■ **Required actions**
1 – Translate this sentence from the WebDAV note into Spanish: "The format of the XML document is specified by WebDAV."
2 – Please reproduce, word for word, the part of the WebDAV note that opens with the words containing "Furthermore, WebDAV allows" and closes with "to each one.".
START Selected extract
[Date Prev][Date Next][Thread Prev][Thread Next][Date Index][Thread Index]
Option #1: Using WebDAV with Atom
At the community meeting, there was a discussion of different
mechanisms for the Atom API, especially regarding multiple resources;
e.g., being able to post an atom entry along with a picture, a PDF or
other associated but distinct things. There was also some discussion of
how this problem relates to that of updating feed entries themselves.
Option #1 on the board was to do nothing, with the presumption that
people would find other means to upload images. An elaboration of this
was to leverage an existing mechanism, WebDAV <http://www.webdav.org/>,
and recommend that it be supported by tools, to promote
interoperability.
This note explains how that would happen, and explores the advantages
and disadvantages of doing so.
* Uploading Resources
At its simplest, WebDAV is really just HTTP PUT; you can upload some
data to a specific URI like this:
---8<---
PUT /stuff/picture.jpg HTTP/1.1
Host: www.example.com
Content-Type: image/jpeg
Content-Length: nnn
... image here ...
-->8--
Subsequently, a GET to the URI
(http://www.example.com/stuff/picture.jpg, in this case) will retrieve
the picture. Another useful feature of WebDAV is the ability to get a
listing of a "directory", with PROPFIND:
---8<---
PROPFIND /stuff/ HTTP/1.1
Host: www.example.com
Depth: 1
-->8---
This is asking the Web server for the properties of everything inside
of "/stuff". The response will be an XML document containing an entry
for each such item, listing properties such as its name, owner, last
modification date, etc. The format of the XML document is specified by
WebDAV.
Furthermore, WebDAV allows you to DELETE, MOVE and COPY resources with
simple HTTP methods; e.g.,
--8<--
DELETE /stuff/picture.jpg HTTP/1.1
Host: www.example.com
-->8--
gets rid of the picture. In every case, the HTTP status code of the
response tells you whether your request was successful; in the case
when your request can affect many resources (e.g., asking to delete a
directory full of images), WebDAV defines a 'multistatus' XML format
that shows you what happened to each one.
For the purposes of Atom, this allows resources to be uploaded and
manipulated in a simple fashion. Depending on our requirements, we
could profile WebDAV so that only a subset of its features are required
for Atom; the simplest possible such profile would be only to specify
"PUT", relying on the user to interpret errors as the need to rename
the submitted file.
One requirement that we'll likely run into is the need for the server
to tell the client where it's allowed to upload things. One way to
satisfy this would be to define a new type of link:
<link rel="base.upload" href="http://www.example.com/stuff/"/>
that would be used as a base URI for any such uploads; in other words,
upon seeing this link tag, clients would know that they can upload
anything with a URI that begins "http://www.example.com/stuff/".
END Selected extract
START Given information
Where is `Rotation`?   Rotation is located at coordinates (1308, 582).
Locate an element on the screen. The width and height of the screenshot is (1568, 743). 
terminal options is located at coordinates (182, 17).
END Given information
■ **Written responses**
1 – El formato del documento XML está especificado por WebDAV.

2 –
Furthermore, WebDAV allows you to DELETE, MOVE and COPY resources with
simple HTTP methods; e.g.,
--8<--
DELETE /stuff/picture.jpg HTTP/1.1
Host: www.example.com
-->8--
gets rid of the picture. In every case, the HTTP status code of the
response tells you whether your request was successful; in the case
when your request can affect many resources (e.g., asking to delete a
directory full of images), WebDAV defines a 'multistatus' XML format
that shows you what happened to each one.